=== Exercise instructions ===
Print out the data below in full, exactly as written.

=== Excerpted records ===
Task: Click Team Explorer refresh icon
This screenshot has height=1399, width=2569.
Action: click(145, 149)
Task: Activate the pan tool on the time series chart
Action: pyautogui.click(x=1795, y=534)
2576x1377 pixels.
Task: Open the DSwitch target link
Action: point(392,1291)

=== Completed exercise ===
Task: Click Team Explorer refresh icon
This screenshot has height=1399, width=2569.
Action: click(145, 149)
Task: Activate the pan tool on the time series chart
Action: pyautogui.click(x=1795, y=534)
2576x1377 pixels.
Task: Open the DSwitch target link
Action: point(392,1291)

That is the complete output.